His transformation has been so impressive, he almost qualifies as a new player. So does UT baseball player Drew Steckenrider. He played multiple roles for former coach Todd Raleigh, who was fired before he figured out whether Steckenrider should be a starting pitcher, reliever, outfielder, first baseman or designated hitter.
October practice was all new coach Dave Serrano needed to determine that Steckenrider should be his No. 1 starter and cleanup hitter. Last week, Steckenrider was named SEC player of the week after going 5-for-8 and pitching four shutout innings in his only start. Moreover, Serrano compares his talent with the best players he has coached — and he has coached a lot of them.
That's enough to convince me the Vols could have another Maymon on their hands.
Maybe the football team does, too.
I have two candidates — running back/wide receiver Rajion Neal and defensive end Jacques Smith. Each has been on the team for two years, and each has played enough to show potential and raise doubts.
Neal, a former Georgia all-state running back, rushed for 197 yards as a freshman and dropped off to 134 last season as a sophomore. Aside from his slight decline in production, he also has had ball-security issues — a combination that hardly qualifies him as the next big thing in the UT offense.
But his averages are more encouraging. He averaged 5 yards per carry for an offense whose 2.8-yard per-carry average would be acceptable only if it had been achieved in heavy sand or against Alabama in the national championship game. Also, he averaged 24.5 yards per catch on 13 receptions in his expanded role as a slot receiver.
He has good references, too. Teammates brag about his athleticism and speed, the latter of which he is demonstrating with the UT track team.
Smith might be the most puzzling player on the team. The former high school All-American was the No. 1 prospect in Tennessee when the Vols signed him out of Ooltewah.

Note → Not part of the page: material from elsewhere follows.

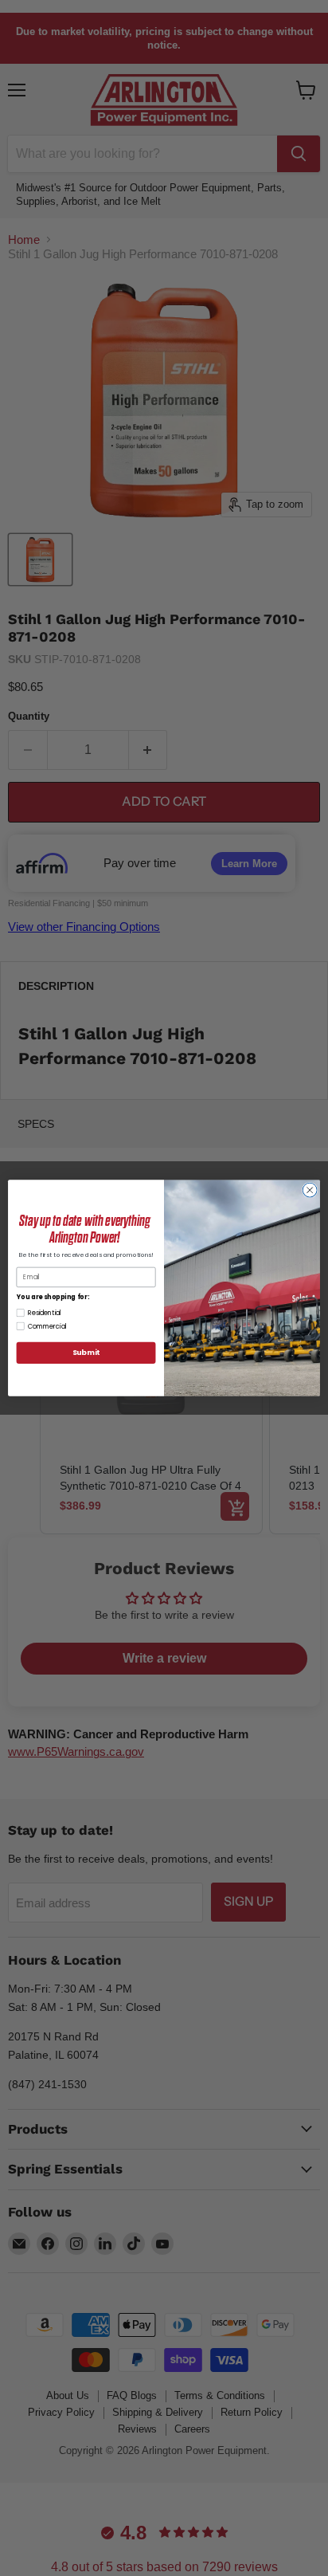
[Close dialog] (310, 1190)
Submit (86, 1353)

He made the All-SEC freshman team in 2010. That progression pointed to a big year in 2011. Instead, he was a big disappointment.
But even during a lackluster season in which he played his way out of the starting lineup, no one denied his athletic potential. He now will have a chance to reestablish himself with a new defensive staff.
A new scheme might be more of a factor than a new staff. The 3-4 alignment which new defensive coordinator Sal Sunseri will implement, should enable Smith to move from end — where, at 255 pounds, he's undersized — to outside linebacker.
Both Smith and Neal came to UT as highly touted recruits. Two years later, they're not so heralded.
But one or two seasons don't have to determine your college career. Maymon and Steckenrider prove that.